-- Opening Marker --
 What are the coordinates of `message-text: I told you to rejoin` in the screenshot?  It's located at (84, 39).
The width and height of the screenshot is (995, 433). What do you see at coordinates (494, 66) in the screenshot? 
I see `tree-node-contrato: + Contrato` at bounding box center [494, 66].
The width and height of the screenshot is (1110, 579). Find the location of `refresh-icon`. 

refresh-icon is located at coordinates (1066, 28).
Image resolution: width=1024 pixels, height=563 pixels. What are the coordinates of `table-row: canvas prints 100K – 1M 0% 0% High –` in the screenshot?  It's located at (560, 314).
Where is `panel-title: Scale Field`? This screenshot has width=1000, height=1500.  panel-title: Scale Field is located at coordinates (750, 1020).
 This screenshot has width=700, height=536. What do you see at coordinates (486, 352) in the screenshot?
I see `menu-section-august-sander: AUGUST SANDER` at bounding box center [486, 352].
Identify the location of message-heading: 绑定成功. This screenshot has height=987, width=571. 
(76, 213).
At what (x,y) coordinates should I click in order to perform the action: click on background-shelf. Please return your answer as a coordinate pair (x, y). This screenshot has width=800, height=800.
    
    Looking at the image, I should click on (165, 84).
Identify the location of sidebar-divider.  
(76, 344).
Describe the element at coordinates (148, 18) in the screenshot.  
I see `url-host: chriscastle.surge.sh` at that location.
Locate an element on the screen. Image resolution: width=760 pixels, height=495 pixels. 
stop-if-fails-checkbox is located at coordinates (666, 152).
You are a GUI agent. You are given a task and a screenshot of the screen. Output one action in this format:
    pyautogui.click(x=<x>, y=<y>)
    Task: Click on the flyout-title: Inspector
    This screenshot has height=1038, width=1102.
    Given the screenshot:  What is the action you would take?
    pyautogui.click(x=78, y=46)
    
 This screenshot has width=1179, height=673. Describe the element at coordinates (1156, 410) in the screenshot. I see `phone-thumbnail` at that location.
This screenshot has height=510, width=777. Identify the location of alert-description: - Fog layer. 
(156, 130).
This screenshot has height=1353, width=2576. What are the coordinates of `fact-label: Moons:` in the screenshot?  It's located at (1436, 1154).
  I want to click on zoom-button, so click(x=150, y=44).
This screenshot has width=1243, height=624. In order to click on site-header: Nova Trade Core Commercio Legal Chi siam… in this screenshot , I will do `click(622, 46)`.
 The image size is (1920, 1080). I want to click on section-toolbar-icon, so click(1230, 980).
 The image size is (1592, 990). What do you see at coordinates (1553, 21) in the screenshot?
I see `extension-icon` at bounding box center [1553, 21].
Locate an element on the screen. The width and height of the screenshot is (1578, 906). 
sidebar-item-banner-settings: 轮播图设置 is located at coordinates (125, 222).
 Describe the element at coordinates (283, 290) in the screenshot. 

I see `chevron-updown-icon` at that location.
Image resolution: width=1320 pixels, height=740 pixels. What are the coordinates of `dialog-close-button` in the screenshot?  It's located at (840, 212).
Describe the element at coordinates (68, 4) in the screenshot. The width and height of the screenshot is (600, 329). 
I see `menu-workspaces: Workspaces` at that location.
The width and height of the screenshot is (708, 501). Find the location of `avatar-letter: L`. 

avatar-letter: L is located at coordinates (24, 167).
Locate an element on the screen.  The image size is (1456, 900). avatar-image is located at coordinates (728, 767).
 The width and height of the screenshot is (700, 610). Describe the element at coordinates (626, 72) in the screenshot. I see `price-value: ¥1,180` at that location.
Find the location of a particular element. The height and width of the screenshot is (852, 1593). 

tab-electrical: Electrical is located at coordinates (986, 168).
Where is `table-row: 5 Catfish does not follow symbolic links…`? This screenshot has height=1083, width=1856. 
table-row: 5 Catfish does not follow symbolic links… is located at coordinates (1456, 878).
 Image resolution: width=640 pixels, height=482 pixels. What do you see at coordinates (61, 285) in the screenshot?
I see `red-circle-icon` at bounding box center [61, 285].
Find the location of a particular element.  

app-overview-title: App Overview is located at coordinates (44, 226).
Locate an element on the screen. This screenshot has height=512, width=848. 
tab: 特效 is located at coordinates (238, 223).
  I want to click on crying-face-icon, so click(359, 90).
-- Closing Marker --
WHAT YOU WILL DO: Can you reproduce all of the material above word for word, with nothing changed?

ANSWER TO THE PROBLEM:
 What are the coordinates of `message-text: I told you to rejoin` in the screenshot?  It's located at (84, 39).
The width and height of the screenshot is (995, 433). What do you see at coordinates (494, 66) in the screenshot? 
I see `tree-node-contrato: + Contrato` at bounding box center [494, 66].
The width and height of the screenshot is (1110, 579). Find the location of `refresh-icon`. 

refresh-icon is located at coordinates (1066, 28).
Image resolution: width=1024 pixels, height=563 pixels. What are the coordinates of `table-row: canvas prints 100K – 1M 0% 0% High –` in the screenshot?  It's located at (560, 314).
Where is `panel-title: Scale Field`? This screenshot has width=1000, height=1500.  panel-title: Scale Field is located at coordinates (750, 1020).
 This screenshot has width=700, height=536. What do you see at coordinates (486, 352) in the screenshot?
I see `menu-section-august-sander: AUGUST SANDER` at bounding box center [486, 352].
Identify the location of message-heading: 绑定成功. This screenshot has height=987, width=571. 
(76, 213).
At what (x,y) coordinates should I click in order to perform the action: click on background-shelf. Please return your answer as a coordinate pair (x, y). This screenshot has width=800, height=800.
    
    Looking at the image, I should click on (165, 84).
Identify the location of sidebar-divider.  
(76, 344).
Describe the element at coordinates (148, 18) in the screenshot.  
I see `url-host: chriscastle.surge.sh` at that location.
Locate an element on the screen. Image resolution: width=760 pixels, height=495 pixels. 
stop-if-fails-checkbox is located at coordinates (666, 152).
You are a GUI agent. You are given a task and a screenshot of the screen. Output one action in this format:
    pyautogui.click(x=<x>, y=<y>)
    Task: Click on the flyout-title: Inspector
    This screenshot has height=1038, width=1102.
    Given the screenshot:  What is the action you would take?
    pyautogui.click(x=78, y=46)
    
 This screenshot has width=1179, height=673. Describe the element at coordinates (1156, 410) in the screenshot. I see `phone-thumbnail` at that location.
This screenshot has height=510, width=777. Identify the location of alert-description: - Fog layer. 
(156, 130).
This screenshot has height=1353, width=2576. What are the coordinates of `fact-label: Moons:` in the screenshot?  It's located at (1436, 1154).
  I want to click on zoom-button, so click(x=150, y=44).
This screenshot has width=1243, height=624. In order to click on site-header: Nova Trade Core Commercio Legal Chi siam… in this screenshot , I will do `click(622, 46)`.
 The image size is (1920, 1080). I want to click on section-toolbar-icon, so click(1230, 980).
 The image size is (1592, 990). What do you see at coordinates (1553, 21) in the screenshot?
I see `extension-icon` at bounding box center [1553, 21].
Locate an element on the screen. The width and height of the screenshot is (1578, 906). 
sidebar-item-banner-settings: 轮播图设置 is located at coordinates (125, 222).
 Describe the element at coordinates (283, 290) in the screenshot. 

I see `chevron-updown-icon` at that location.
Image resolution: width=1320 pixels, height=740 pixels. What are the coordinates of `dialog-close-button` in the screenshot?  It's located at (840, 212).
Describe the element at coordinates (68, 4) in the screenshot. The width and height of the screenshot is (600, 329). 
I see `menu-workspaces: Workspaces` at that location.
The width and height of the screenshot is (708, 501). Find the location of `avatar-letter: L`. 

avatar-letter: L is located at coordinates (24, 167).
Locate an element on the screen.  The image size is (1456, 900). avatar-image is located at coordinates (728, 767).
 The width and height of the screenshot is (700, 610). Describe the element at coordinates (626, 72) in the screenshot. I see `price-value: ¥1,180` at that location.
Find the location of a particular element. The height and width of the screenshot is (852, 1593). 

tab-electrical: Electrical is located at coordinates (986, 168).
Where is `table-row: 5 Catfish does not follow symbolic links…`? This screenshot has height=1083, width=1856. 
table-row: 5 Catfish does not follow symbolic links… is located at coordinates (1456, 878).
 Image resolution: width=640 pixels, height=482 pixels. What do you see at coordinates (61, 285) in the screenshot?
I see `red-circle-icon` at bounding box center [61, 285].
Find the location of a particular element.  

app-overview-title: App Overview is located at coordinates (44, 226).
Locate an element on the screen. This screenshot has height=512, width=848. 
tab: 特效 is located at coordinates (238, 223).
  I want to click on crying-face-icon, so click(359, 90).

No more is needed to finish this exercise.